PeleNet: A Reservoir Computing Framework for Loihi
- URL: http://arxiv.org/abs/2011.12338v1
- Date: Tue, 24 Nov 2020 19:33:08 GMT
- Title: PeleNet: A Reservoir Computing Framework for Loihi
- Authors: Carlo Michaelis
- Abstract summary: PeleNet aims to simplify reservoir computing for the neuromorphic hardware Loihi.

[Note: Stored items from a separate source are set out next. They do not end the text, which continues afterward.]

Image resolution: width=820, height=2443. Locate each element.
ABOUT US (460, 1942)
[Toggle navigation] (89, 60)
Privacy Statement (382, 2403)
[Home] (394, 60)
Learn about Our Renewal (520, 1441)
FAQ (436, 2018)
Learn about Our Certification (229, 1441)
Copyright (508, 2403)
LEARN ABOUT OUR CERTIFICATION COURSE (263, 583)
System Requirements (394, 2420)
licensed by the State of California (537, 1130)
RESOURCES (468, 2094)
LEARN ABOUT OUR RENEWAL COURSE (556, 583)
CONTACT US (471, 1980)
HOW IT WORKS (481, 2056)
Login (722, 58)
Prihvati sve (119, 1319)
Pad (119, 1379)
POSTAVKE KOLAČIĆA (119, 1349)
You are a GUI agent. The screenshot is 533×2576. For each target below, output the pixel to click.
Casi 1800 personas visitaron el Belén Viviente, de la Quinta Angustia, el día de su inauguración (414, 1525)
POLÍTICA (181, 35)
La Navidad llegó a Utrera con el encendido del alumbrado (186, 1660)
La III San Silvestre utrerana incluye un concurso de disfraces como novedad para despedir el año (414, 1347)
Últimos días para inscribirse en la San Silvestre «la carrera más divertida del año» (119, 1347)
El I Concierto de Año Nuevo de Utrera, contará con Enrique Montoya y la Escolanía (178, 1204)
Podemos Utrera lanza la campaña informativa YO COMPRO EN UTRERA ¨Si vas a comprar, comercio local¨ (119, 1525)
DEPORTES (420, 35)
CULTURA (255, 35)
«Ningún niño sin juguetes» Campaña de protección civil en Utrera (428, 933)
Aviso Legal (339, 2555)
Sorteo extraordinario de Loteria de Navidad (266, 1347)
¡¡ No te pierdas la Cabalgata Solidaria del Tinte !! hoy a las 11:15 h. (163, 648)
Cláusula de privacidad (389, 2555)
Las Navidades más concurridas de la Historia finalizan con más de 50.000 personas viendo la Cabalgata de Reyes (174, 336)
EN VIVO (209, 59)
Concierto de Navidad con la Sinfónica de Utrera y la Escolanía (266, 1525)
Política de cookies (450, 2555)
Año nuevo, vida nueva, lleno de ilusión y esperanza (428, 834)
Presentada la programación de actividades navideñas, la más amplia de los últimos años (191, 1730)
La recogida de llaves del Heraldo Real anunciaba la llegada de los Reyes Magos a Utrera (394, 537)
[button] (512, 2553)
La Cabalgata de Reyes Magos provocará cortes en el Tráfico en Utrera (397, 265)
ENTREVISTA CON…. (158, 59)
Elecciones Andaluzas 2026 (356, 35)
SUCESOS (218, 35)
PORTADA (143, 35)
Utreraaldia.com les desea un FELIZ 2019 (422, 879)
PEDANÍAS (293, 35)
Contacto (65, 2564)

It provides an automatic and efficient distribution of networks over several cores and chips.
- Score: 0.0
- License: http://creativecommons.org/licenses/by/4.0/
- Abstract: High-level frameworks for spiking neural networks are a key factor for fast
prototyping and efficient development of complex algorithms. Such frameworks
have emerged in the last years for traditional computers, but programming
neuromorphic hardware is still a challenge. Often low level programming with
knowledge about the hardware of the neuromorphic chip is required. The PeleNet
framework aims to simplify reservoir computing for the neuromorphic hardware
Loihi. It is build on top of the NxSDK from Intel and is written in Python. The
framework manages weight matrices, parameters and probes. In particular, it
provides an automatic and efficient distribution of networks over several cores
and chips. With this, the user is not confronted with technical details and can
concentrate on experiments.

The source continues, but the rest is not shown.